前に、「トレント最後の事件」について少し書いた気がするが、検索しても出てこないので気のせいだろう。この小説を読み始めてたぶん半月くらい経つが、あまり熱心に読んでいないので、まだ全体の3分の2程度しか読んでいない。というのが、「小説としては面白いが、推理小説としては変だ」という小説なのである。で、先ほど、その「推理小説としては変なところ」が、この小説の推理の鍵かもしれないと思い当たって、最初不熱心に読んだ冒頭部分を読み返してみて、ある推理に至ったので、書いてみる。
先に、「小説としては面白い」という説明からする。全体の3分の2までのその半分くらいが、主人公の素人探偵トレントが、犯罪の容疑者のひとりであるマンダースン夫人(殺人被害者の妻)に恋をする、その心理描写になっているのである。まあ、「若きウェルテルの悩み」のような「片思い小説」という点で文学性はあるわけだ。しかし、事件そのものの説明はあまりに漠然としている。推理小説としてはこれはおかしすぎるだろう。

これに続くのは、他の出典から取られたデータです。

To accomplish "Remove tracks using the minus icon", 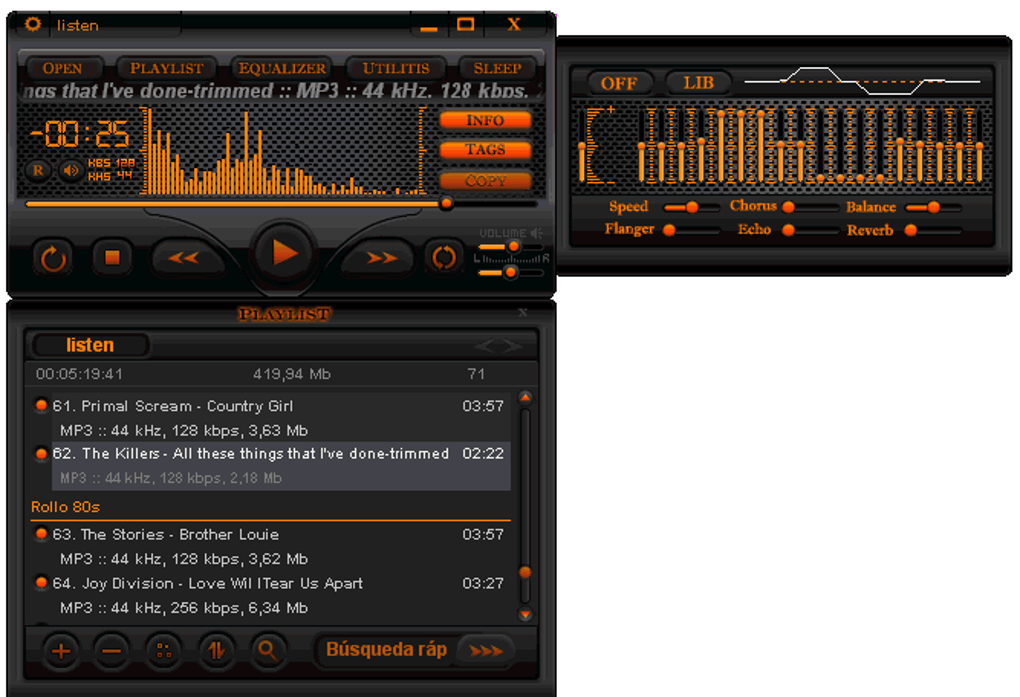I will pos(111,650).
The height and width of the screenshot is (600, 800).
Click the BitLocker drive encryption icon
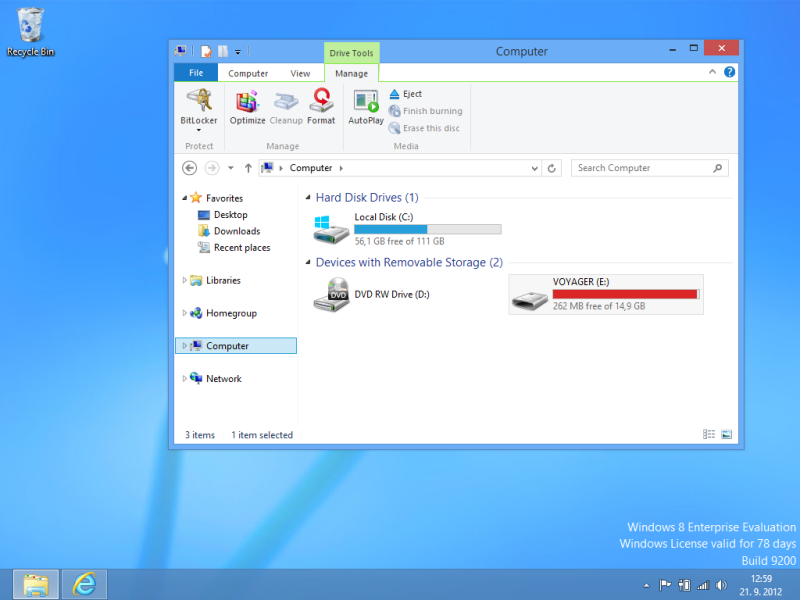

そこで、最初の部分を読み返すと、最初の一文がこう書かれている。
ほんとうに重大なことがらと、外見だけのものとを正確に判別することは、我々凡人にとっては至難のわざというべきであろう。
これで、答えが分かった、と私は思ったので、この一文を書いているのである。ちなみに、第一章は、この殺人事件の被害者マンダースンという世界的大富豪の生涯や人物像の紹介になっている。そして、第二章以降は、まったくその種の話は出て来ないので、読者はこの第一章の内容や冒頭の第一文を絶対に忘れるのである。マンダースンは若いころは冒険的な投機家で、中年以降は堅実な金融資本家となっていたが、投機家的精神は老年になっても残っていた、とある。
もう、これで明白ではないか。
つまり、殺人事件は「ほんとうに重大なことがら」ではなく、「外見だけのもの」であるから、事件自体の経過の描写がほとんど無かったわけだ。

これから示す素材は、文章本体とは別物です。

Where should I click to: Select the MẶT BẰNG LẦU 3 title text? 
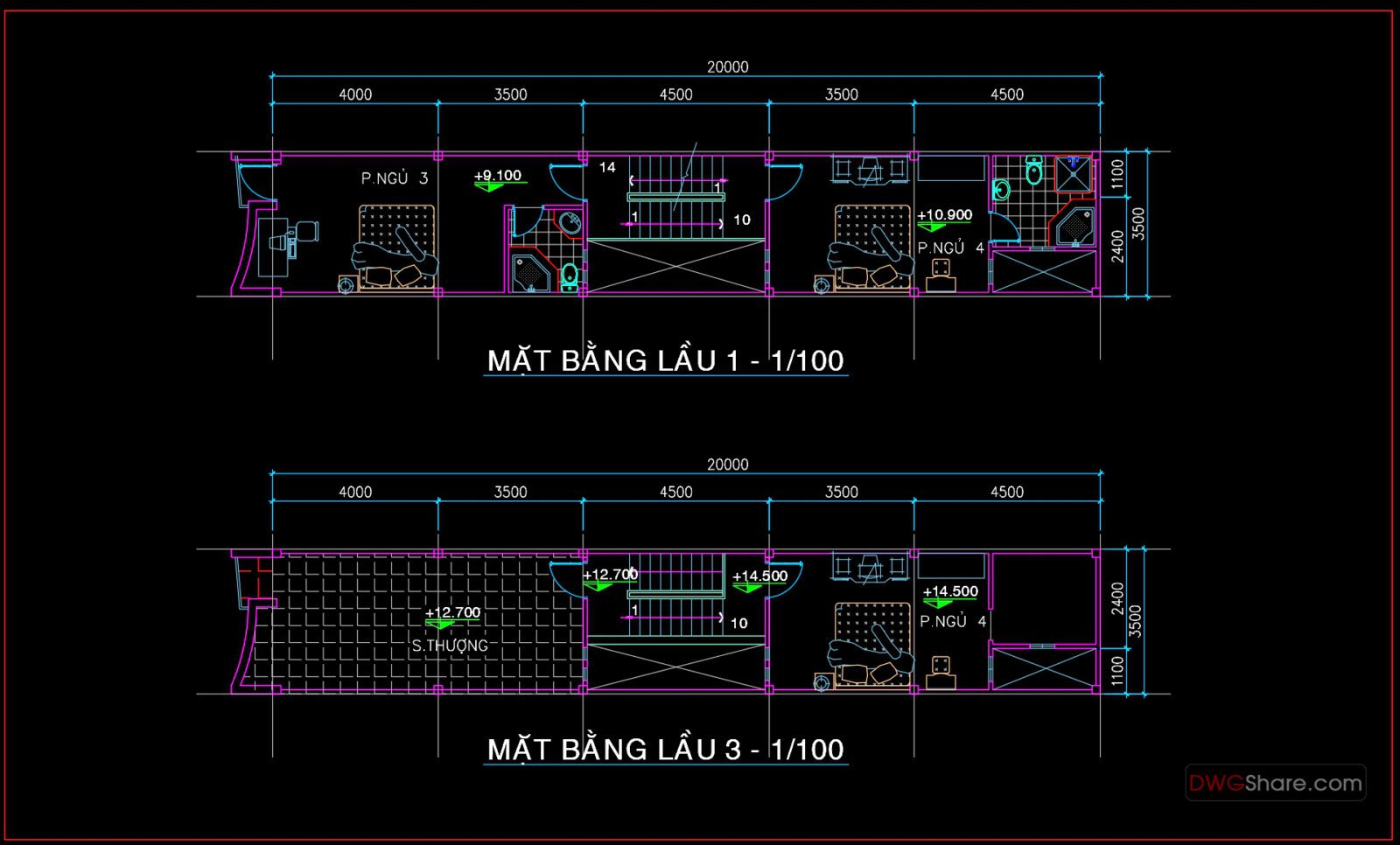coord(665,750)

この小説にはG・K・チェスタトンへの献辞がある。その献辞によれば、チェスタトンなら、この作品を楽しく読んでくれるだろう、とされている。つまり、この作品自体がチェスタトン的な作品だ、と暗示しているわけだ。すなわち、正統的な推理小説ではなく、かなりトリッキーな「変則的推理小説」だと推定できる。

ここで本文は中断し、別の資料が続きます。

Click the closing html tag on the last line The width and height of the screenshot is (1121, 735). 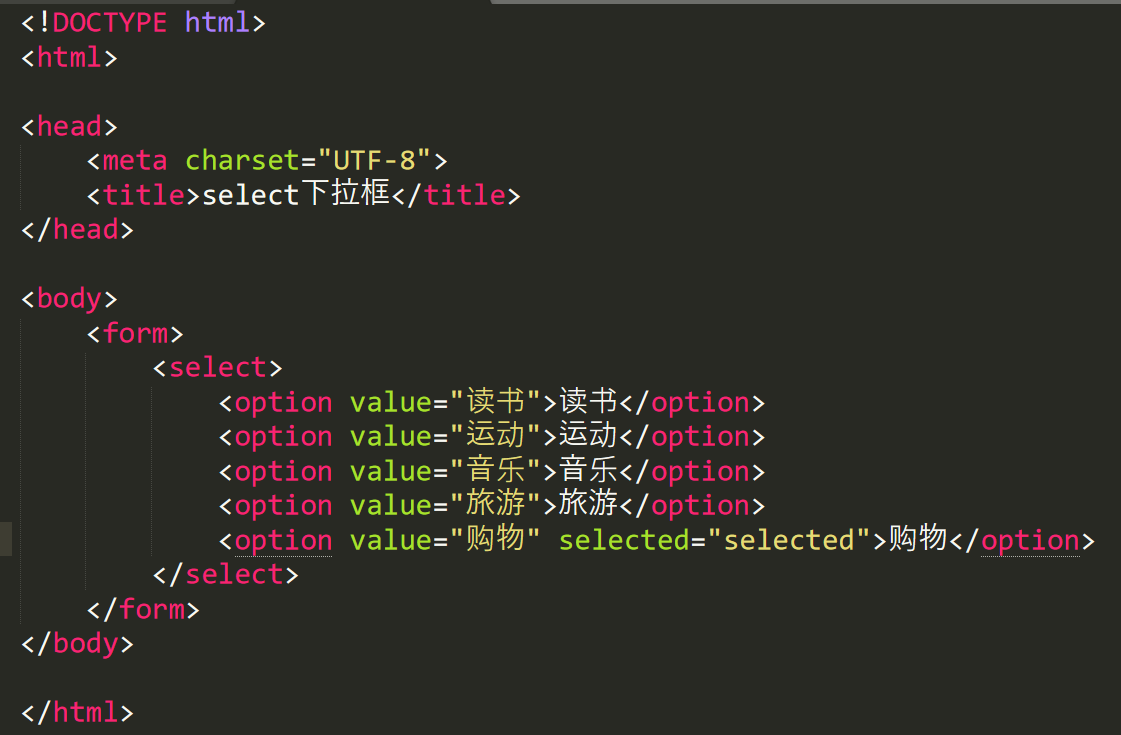pyautogui.click(x=77, y=712)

この作品で「本当に重大なことがら」は、第一章であり、そこに事件の真の鍵がある。そして、殺人事件は「外見だけのもの」であるとしたら、事件の真相は、「この殺人事件の死体はマンダースンではない」となるだろう。そして、マンダースンの死という(フェイク)大事件で起こる株式市場の大暴落と、それを利用した投機行為(底値で投げ売りされた株を買い占めること)こそが事件の真相だったわけだ。そして、本当の「殺人」被害者は、株式大暴落で財産や職を失い自殺した多数の人々だ、となる。
まあ、この推理が当たるかどうか、楽しみである。
(些末な部分で言えば、「マンダースンの死体」が義歯をはめていないのは、それが本物のマンダースンの死体ではないからだろう。警察は、死体が義歯をはめていないことに気がつきもしない可能性は高い。そもそも、マンダースンが義歯をはめていたことなど警察は知るはずがない。実際にマンダースンを知っていた人間が警察にいるはずもない。まあ、多少の不都合はカネで誤魔化せるだろう。)(犯罪の一番の「協力者」がマンダースンの妻であるのは言うまでもない。妻が、「この死体は夫ではない」と言えばすべておジャンである。だから、名探偵の恋情が捜査の邪魔になるわけで、そこに作者の皮肉がありそうだ。)(死体の片目が拳銃で射られたのは、その片目が何かマンダースンと異なる特徴を持っていたからだろう。)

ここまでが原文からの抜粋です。